JOBS =
• a. Translate this sentence from the atomic host storage thread into Spanish: "The other part of this puzzle is making sure that all container storage can be mounted on another block device/filesystem easily."
• b. Extract the passage of the atomic host storage thread starting at "We have system" and ending at "we might not.".
• c. According to the atomic host storage thread, in which directory do docker/moby containers store things?

DOCUMENT EXTRACT =

#281 Figure out comprehensive strategy for atomic host container storage
Closed: Fixed 6 years ago Opened 6 years ago by dustymabe.

We have system containers storing things in /var/lib/containers/storage. We have docker/moby containers storing things in /var/lib/docker. We might move to overlay2 on a single big root partition in the future, we might not.

We have discussed these topics in a few maililng list threads [1] [2] and also ran out of storage on atomic host before [3].

Let's incorporate the good info from those discussions and put some thought into this and try to figure out a proper strategy going forward.


Metadata Update from @dustymabe:
- Issue tagged with: F27

6 years ago

Following from that thread the proposal from colin is that we move to one big / with overlayfs by default for our cloud/vagrant images with all space being taken by the root filesystme by default . This is something we had talked about in the past, but we have not formally made this proposal until now. Pending negative feedback in the f26 timeframe, I'm +1 to this.

The other part of this puzzle is making sure that all container storage can be mounted on another block device/filesystem easily.

So proposal is:

  • 1 large filesystem by default
  • Ability to easily move container storage to another filesystem on system setup.

I'm going to do some work on this; though we're blocked a bit in testing by rawhide issues.

Metadata Update from @dustymabe:
- Issue tagged with: host

6 years ago

I tested the 20170615.n.0 FAH iso; it looks like we'll need this:

diff --git a/docker.spec b/docker.spec
index b654082..b170151 100644
--- a/docker.spec
+++ b/docker.spec
@@ -569,10 +569,14 @@ echo 'STORAGE_DRIVER=overlay2' >> %{repo}-storage-setup-workstation
 ln -s %{repo}-storage-setup-workstation %{repo}-storage-setup-cloud
 # create server override config
 ln -s %{repo}-storage-setup-workstation %{repo}-storage-setup-server
-# create atomic override config
+# create atomic override config; see https://pagure.io/atomic-wg/issue/281
+%if 0%{?fedora} >= 27
+ln -s %{repo}-storage-setup-workstation %{repo}-storage-setup-atomichost
+%else
 cp %{repo}-storage-setup-server %{repo}-storage-setup-atomichost
 echo 'CONTAINER_ROOT_LV_NAME=docker-root-lv' >> %{repo}-storage-setup-atomichost
 echo 'CONTAINER_ROOT_LV_MOUNT_PATH=/var/lib/docker' >> %{repo}-storage-setup-atomichost
+%endif #atomichost
 %endif # custom_storage
 popd

Basically all the editions become the same thing. Seem sane?

seems sane to me - i asked @dwalsh and @vgoyal to weigh in - also i'll bring this up in the next meeting we have.

Metadata Update from @dustymabe:
- Issue tagged with: meeting

6 years ago

So this relies on that fact that atomic users will not use devicemapper graph driver. If they really need to use devicemapper, they will need to add additional disk. (Which requires extra effort and planning).

So has this been established that overlayfs is working well for container workload and most of the users don't have the need to go back to devicemapper.

In F26, we wanted to retain capability to easily go back to devicemapper if things don't work out well with overlayfs. Given F26 is not GA, I guess we don't even have that data to make a decision?

EXTRACTED ENTRIES =
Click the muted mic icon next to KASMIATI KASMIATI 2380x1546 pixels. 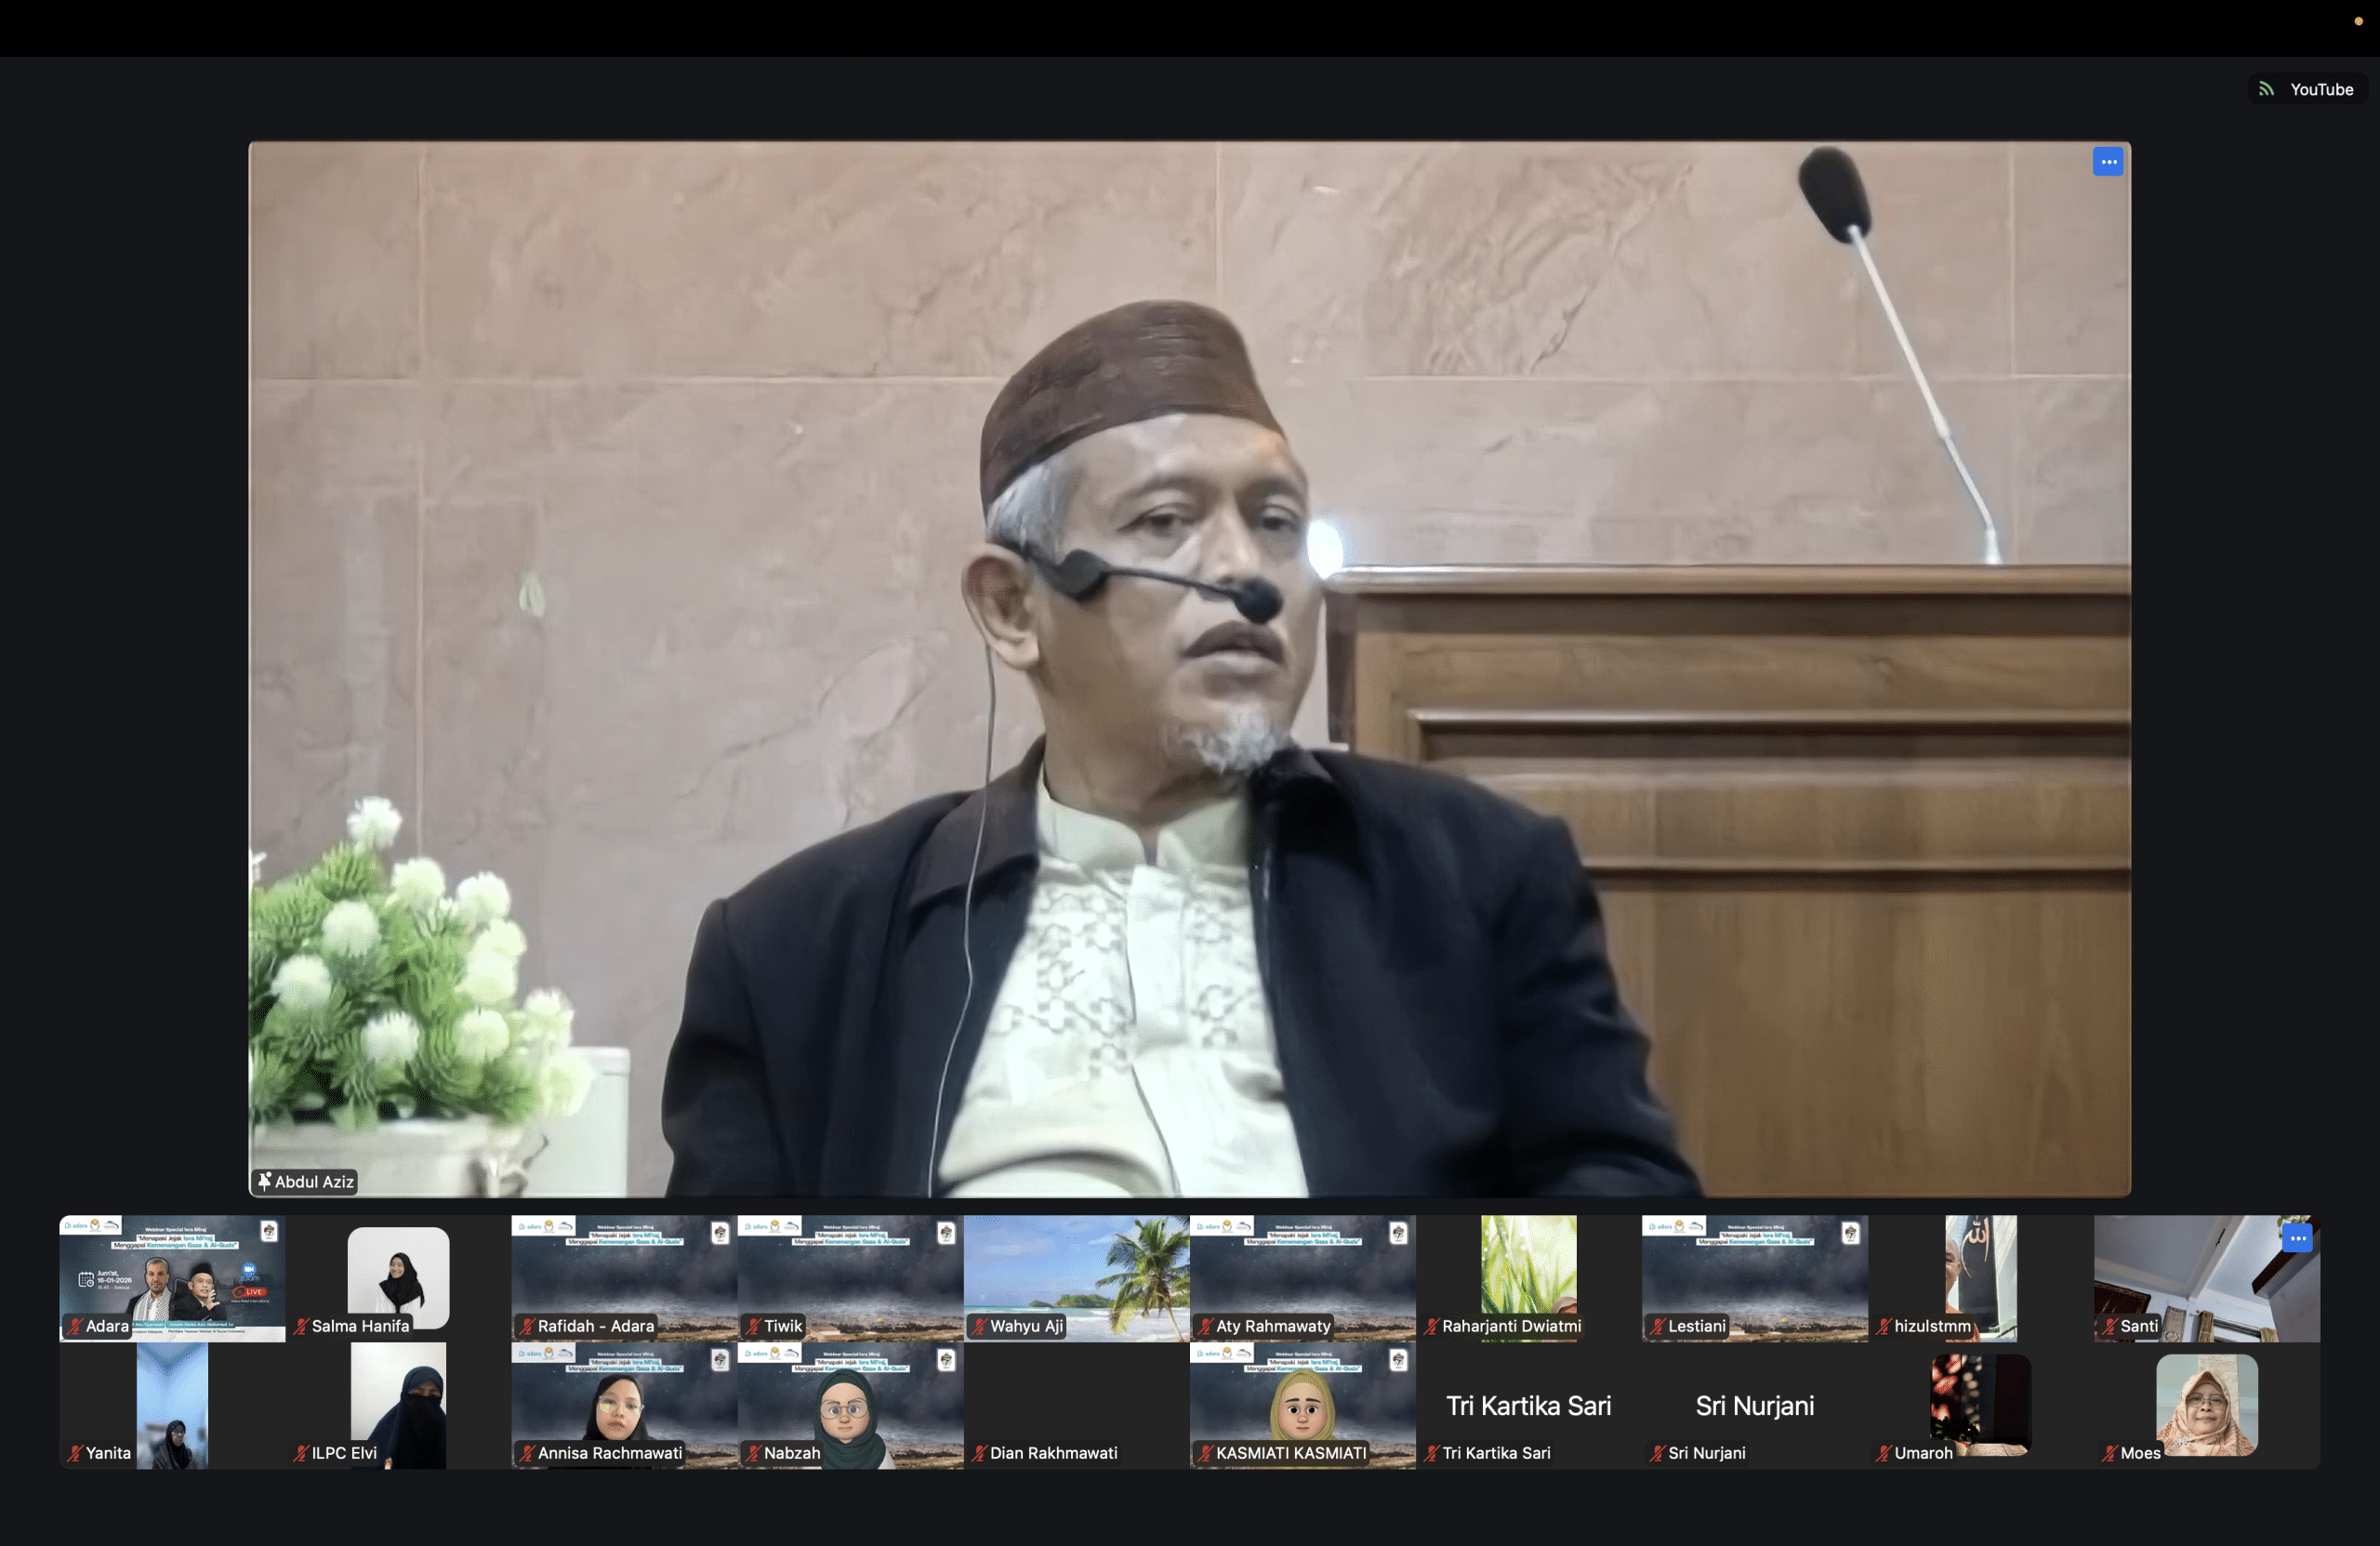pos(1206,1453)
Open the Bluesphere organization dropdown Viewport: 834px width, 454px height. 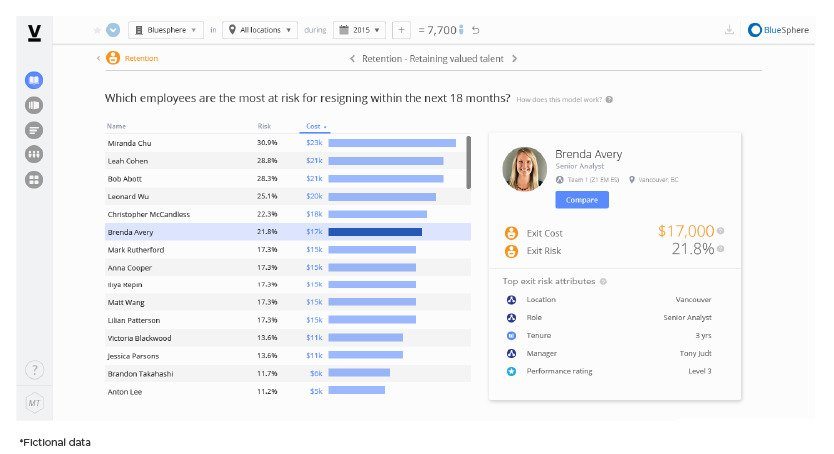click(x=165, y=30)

...

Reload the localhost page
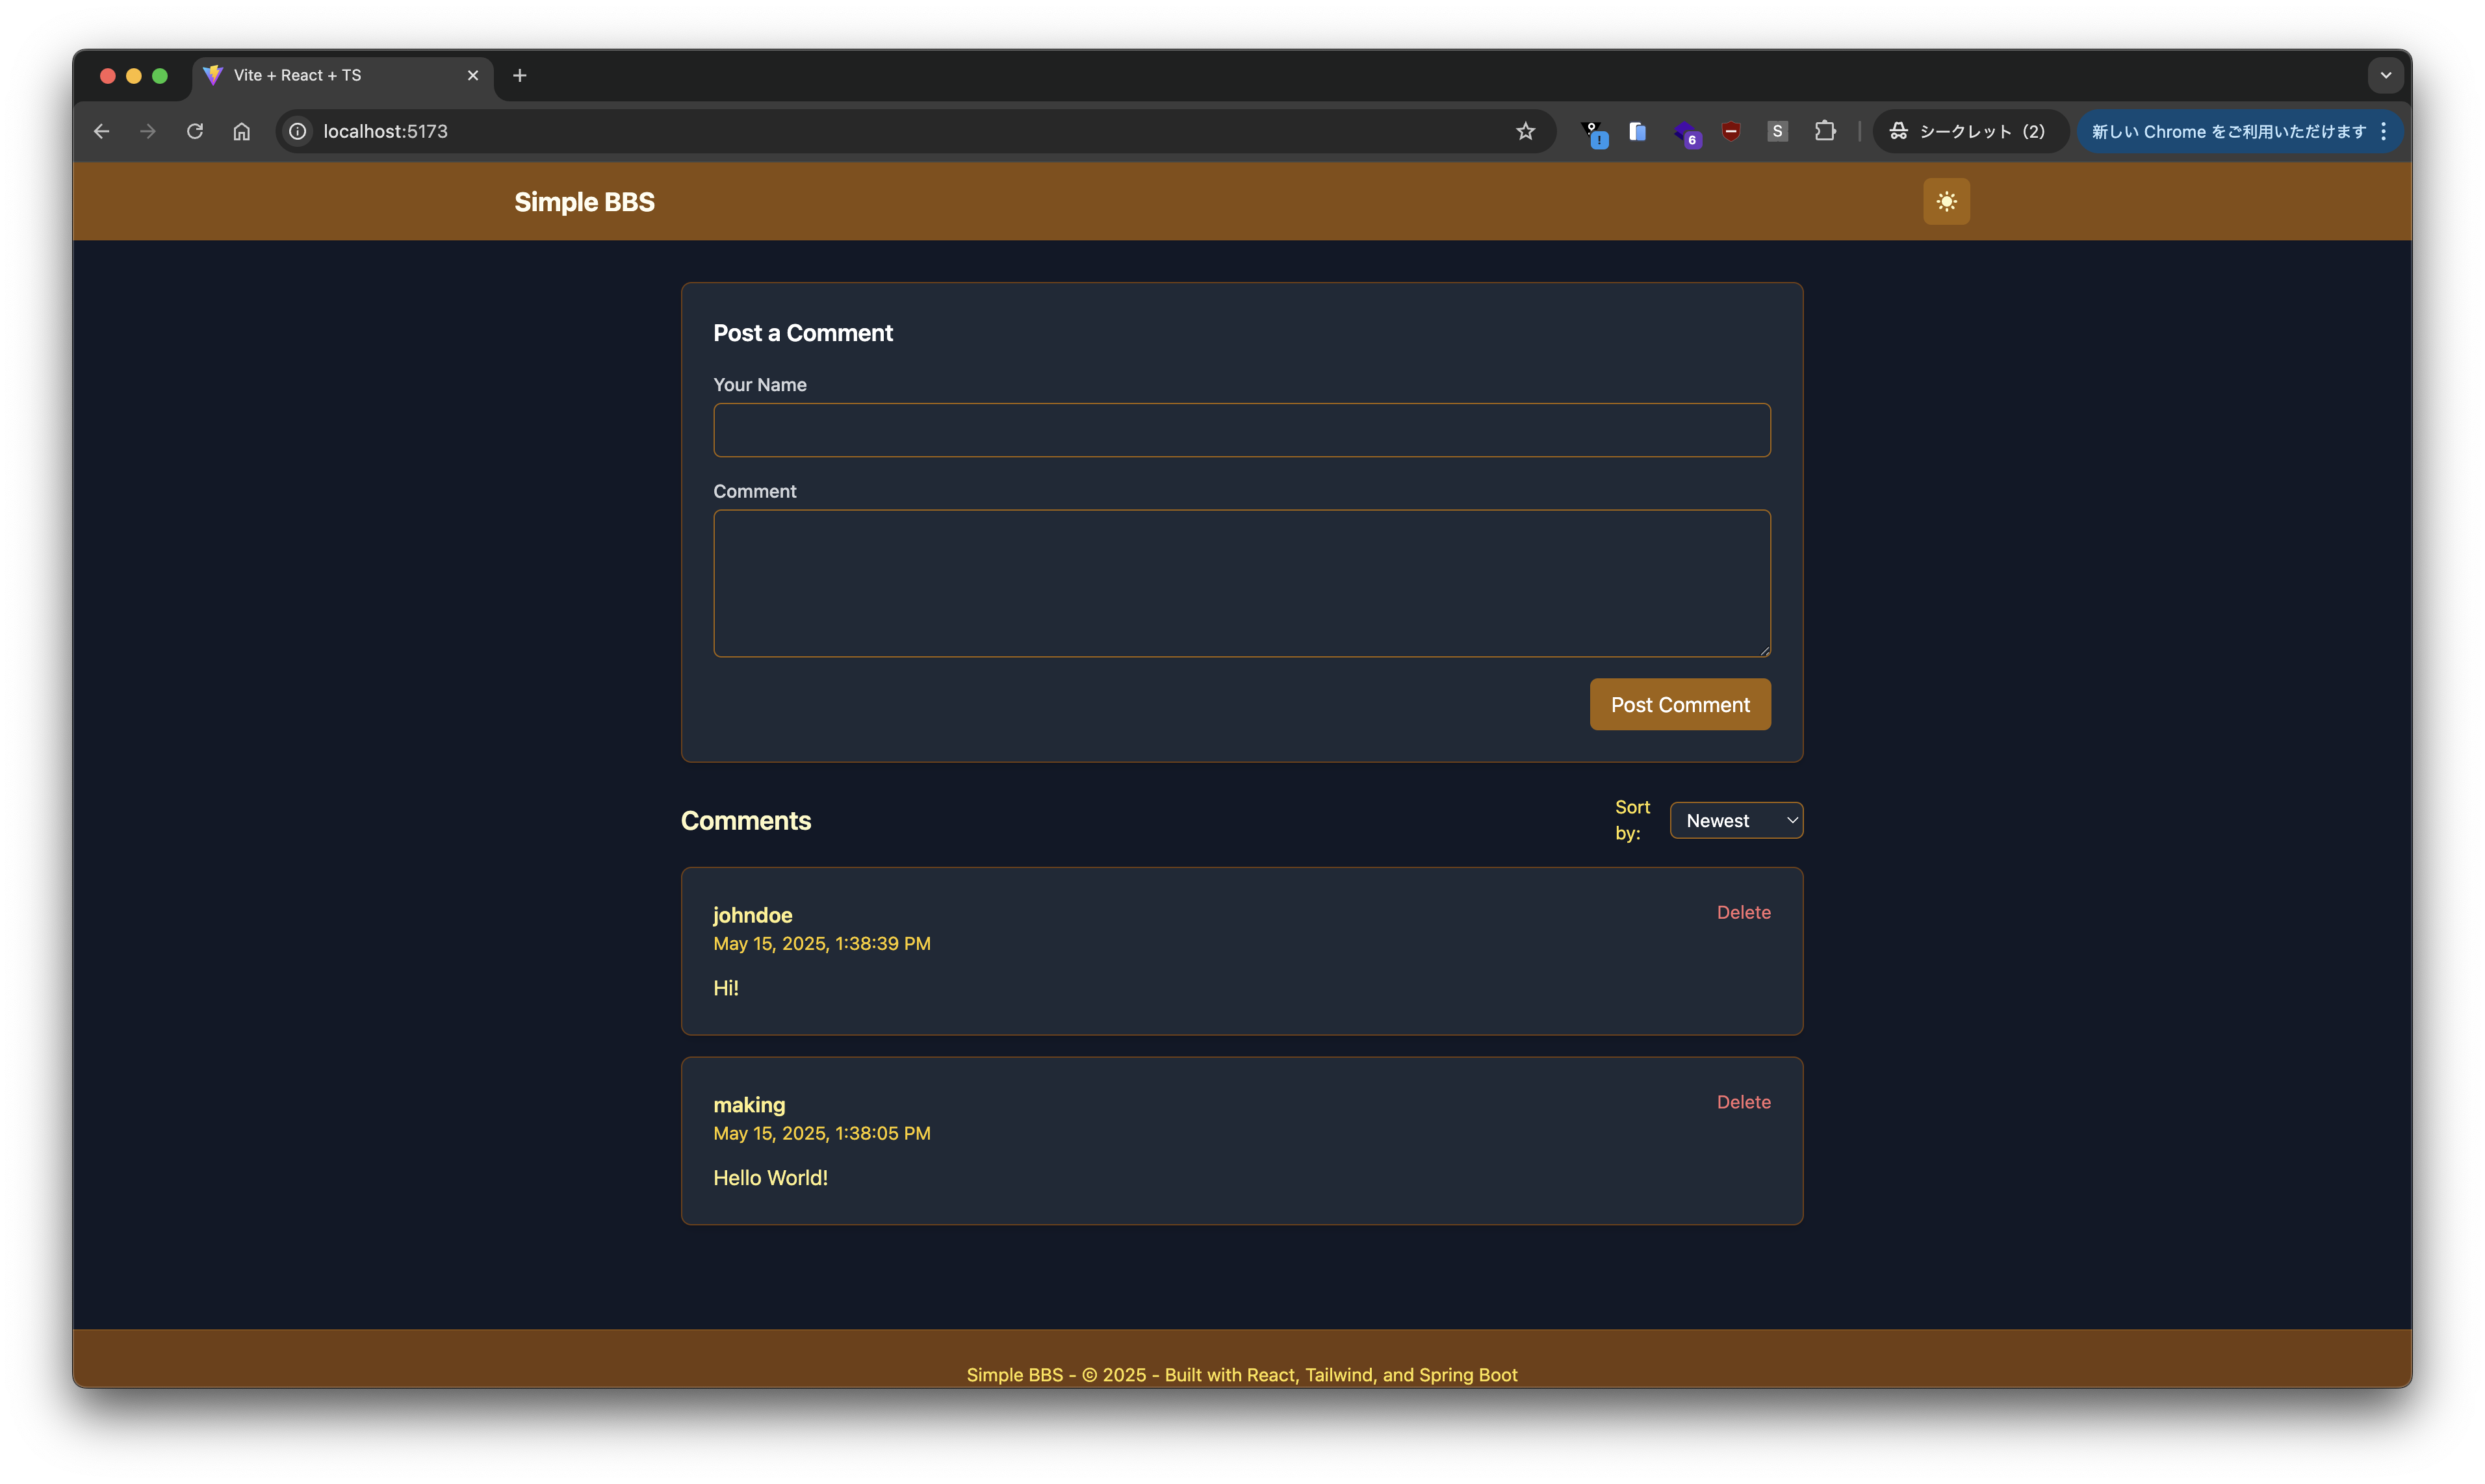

---

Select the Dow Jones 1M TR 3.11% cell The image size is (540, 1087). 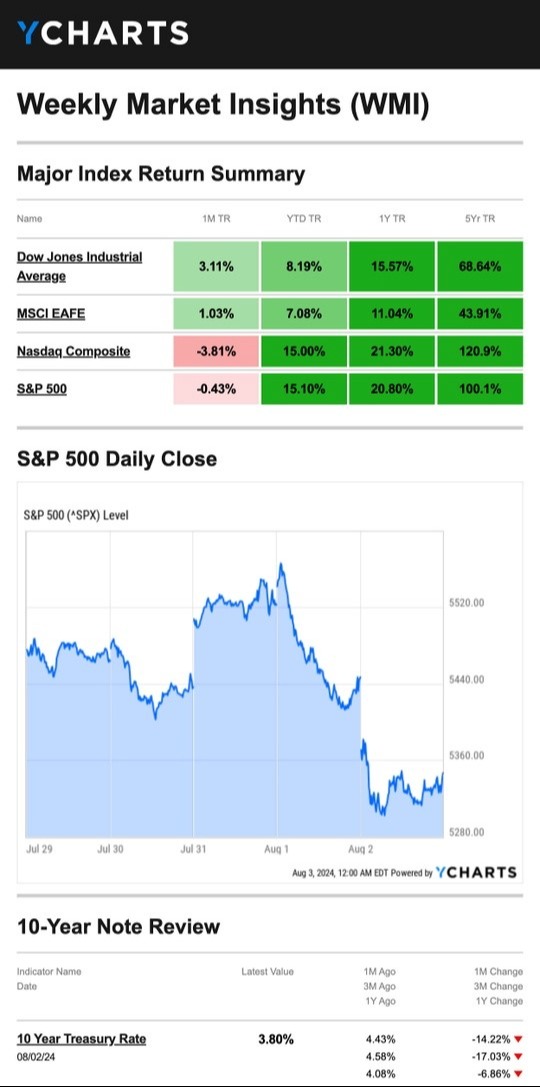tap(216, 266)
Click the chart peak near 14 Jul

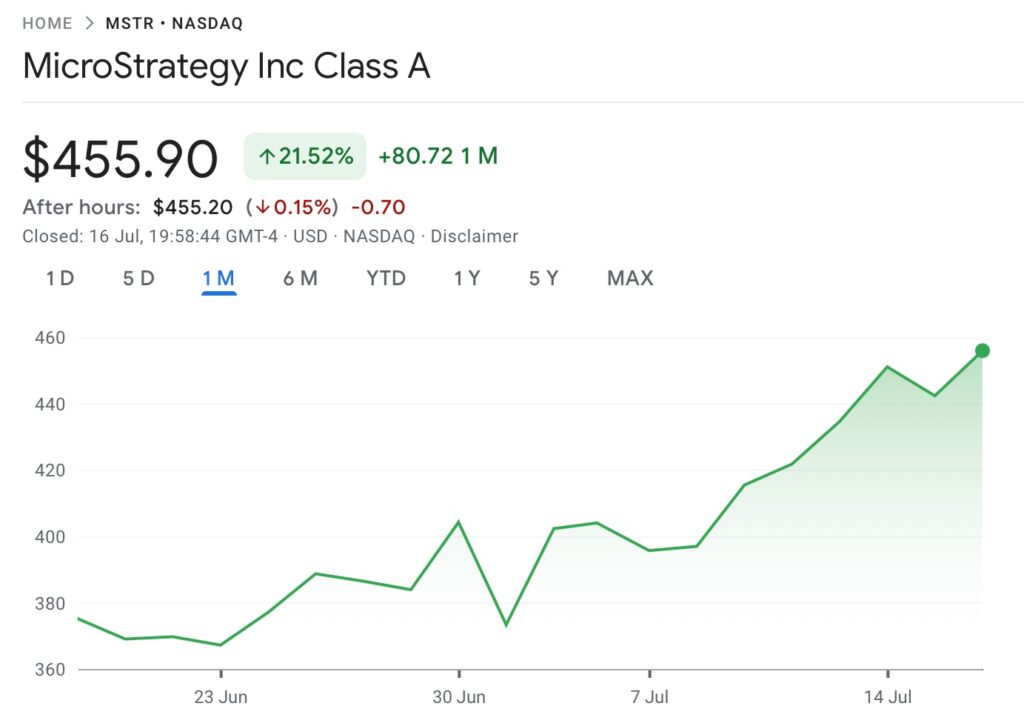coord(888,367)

SOLVED TASKS =
• a. La otra parte de este rompecabezas es asegurarse de que todo el almacenamiento de contenedores pueda montarse fácilmente en otro dispositivo de bloques/sistema de archivos.

• b.
We have system containers storing things in /var/lib/containers/storage. We have docker/moby containers storing things in /var/lib/docker. We might move to overlay2 on a single big root partition in the future, we might not.

• c. /var/lib/docker